=== Paginatekst ===
=-=-=

Uitspraken

Een deel van alle rechterlijke uitspraken wordt gepubliceerd op rechtspraak.nl. Dit gebeurt gepseudonimiseerd.

Deze uitspraak is gepseudonimiseerd volgens de pseudonimiseringsrichtlijn

ECLI:NL:CRVB:2016:2547

Centrale Raad van Beroep
06-07-2016
12-07-2016
14-19 ZW
Socialezekerheidsrecht
Hoger beroep

Vrijwillige verzekering. Uwv heeft vrijwillige verzekering alsnog met terugwerkende kracht beëindigd. In verband met bezwaren appellant tegen hoogte dagloon en niet betaling premie is dit niet in strijd met de rechtszekerheid.

=-=-=

=== Opdracht 1 ===
Neem uit de paginatekst letterlijk het stuk over dat begint bij "Centrale Raad van" en eindigt bij "met de rechtszekerheid.".

=== Aangeleverde records ===
=-=-=

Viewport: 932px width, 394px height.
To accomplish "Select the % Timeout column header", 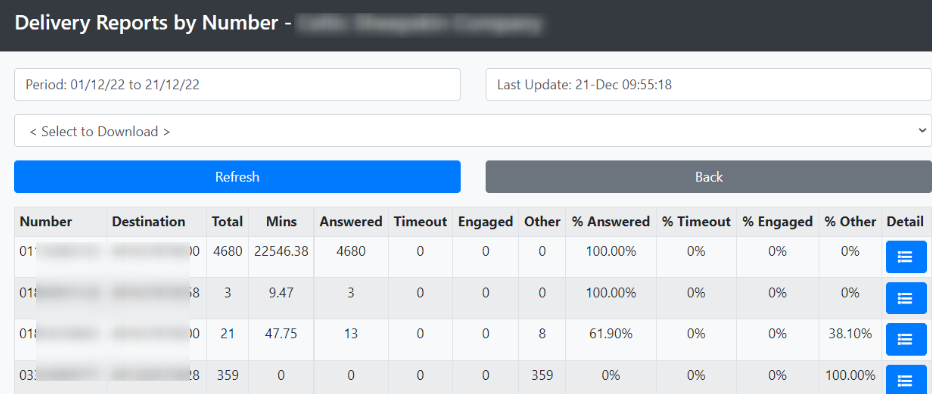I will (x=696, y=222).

=-=-=

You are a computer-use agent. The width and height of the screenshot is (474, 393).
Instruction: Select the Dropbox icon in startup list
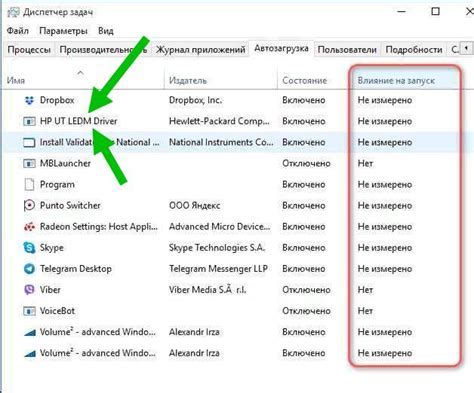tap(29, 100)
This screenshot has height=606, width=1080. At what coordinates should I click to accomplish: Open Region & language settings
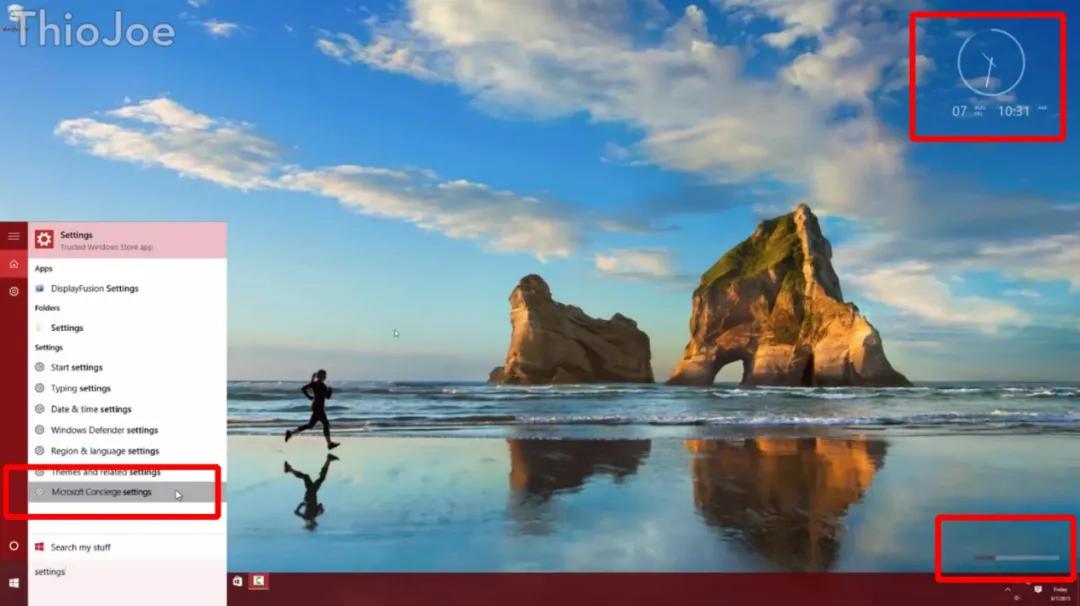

=-=-=

=== Opdracht 2 ===
Zoek in de records alle regels op die het woord "height" bevatten en neem die regels over. Hoofdletters en kleine letters maken daarbij verschil.

=== Verwacht resultaat 1 ===
Centrale Raad van Beroep
06-07-2016
12-07-2016
14-19 ZW
Socialezekerheidsrecht
Hoger beroep

Vrijwillige verzekering. Uwv heeft vrijwillige verzekering alsnog met terugwerkende kracht beëindigd. In verband met bezwaren appellant tegen hoogte dagloon en niet betaling premie is dit niet in strijd met de rechtszekerheid.

=== Verwacht resultaat 2 ===
Viewport: 932px width, 394px height.
You are a computer-use agent. The width and height of the screenshot is (474, 393).
This screenshot has height=606, width=1080. At what coordinates should I click to accomplish: Open Region & language settings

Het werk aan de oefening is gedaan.